When we meet Tilly, she is recovering from harsh realities of life. For a time she has trouble coping and makes poor choices, believing she has no choice of her own. Not wanting to disappoint or take advantage of those she cares about in life, she takes small steps to do something differently. Tiny steps, but forward steps. Soon she finds herself curious, drawn into a story decades old and a mystery.
She meets an older woman who stands between Tilly's father and forward movement of his own goals, his own way of dealing with a tragedy. Tilly strives to find out what has caused this woman to be embittered, and also to solve a mystery regarding the train station. I do not want to give away much plot because I enjoyed the way it gradually unfolded.

Ms. McGurl's development of characters is natural and I think each of us will interpret them individually.

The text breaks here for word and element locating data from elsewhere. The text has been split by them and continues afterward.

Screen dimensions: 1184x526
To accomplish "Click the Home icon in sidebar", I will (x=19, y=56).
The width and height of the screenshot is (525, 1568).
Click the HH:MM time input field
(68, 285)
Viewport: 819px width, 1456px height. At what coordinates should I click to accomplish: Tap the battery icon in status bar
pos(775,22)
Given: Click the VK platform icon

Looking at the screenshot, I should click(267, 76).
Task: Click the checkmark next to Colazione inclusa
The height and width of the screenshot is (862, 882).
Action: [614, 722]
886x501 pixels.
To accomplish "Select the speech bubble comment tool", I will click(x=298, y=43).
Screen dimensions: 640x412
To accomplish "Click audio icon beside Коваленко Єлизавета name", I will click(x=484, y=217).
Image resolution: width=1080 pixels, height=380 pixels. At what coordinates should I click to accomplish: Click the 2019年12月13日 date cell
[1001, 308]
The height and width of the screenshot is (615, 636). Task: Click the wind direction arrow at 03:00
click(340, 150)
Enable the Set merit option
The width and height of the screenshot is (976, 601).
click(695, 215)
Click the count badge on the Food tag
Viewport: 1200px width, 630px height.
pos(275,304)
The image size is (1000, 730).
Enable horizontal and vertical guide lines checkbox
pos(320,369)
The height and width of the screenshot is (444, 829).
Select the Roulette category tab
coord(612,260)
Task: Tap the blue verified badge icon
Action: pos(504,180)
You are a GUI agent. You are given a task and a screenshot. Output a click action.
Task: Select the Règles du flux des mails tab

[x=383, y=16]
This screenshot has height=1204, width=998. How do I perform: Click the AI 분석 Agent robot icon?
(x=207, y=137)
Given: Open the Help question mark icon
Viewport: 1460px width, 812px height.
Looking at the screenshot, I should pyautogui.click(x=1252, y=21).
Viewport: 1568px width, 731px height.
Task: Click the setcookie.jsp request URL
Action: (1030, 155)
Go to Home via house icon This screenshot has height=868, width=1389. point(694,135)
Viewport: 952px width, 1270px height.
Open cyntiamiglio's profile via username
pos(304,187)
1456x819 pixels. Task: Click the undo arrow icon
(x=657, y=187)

I think different readers will view Annie in different lights. I saw her as somewhat manipulative, but perhaps this was just her own way of lashing out at life's injustices. 
Ted is a gentle soul but may also have been on the autism spectrum, not recognized in his time period. I am grateful he lived during a time of supportive family, yet he managed quite well on his own. There is much here to be discussed and considered. This makes for an excellent book club selection.

Kathleen McGurl lives near the sea in Bournemouth, UK, with her husband. She has two sons who are now grown-up and have left home. She began her writing career creating short stories, and sold dozens to women’s magazines in the UK and Australia. Then she got side-tracked onto family history research – which led eventually to writing novels with genealogy themes. She has always been fascinated by the past, and the ways in which the past can influence the present, and enjoys exploring these links in her novels.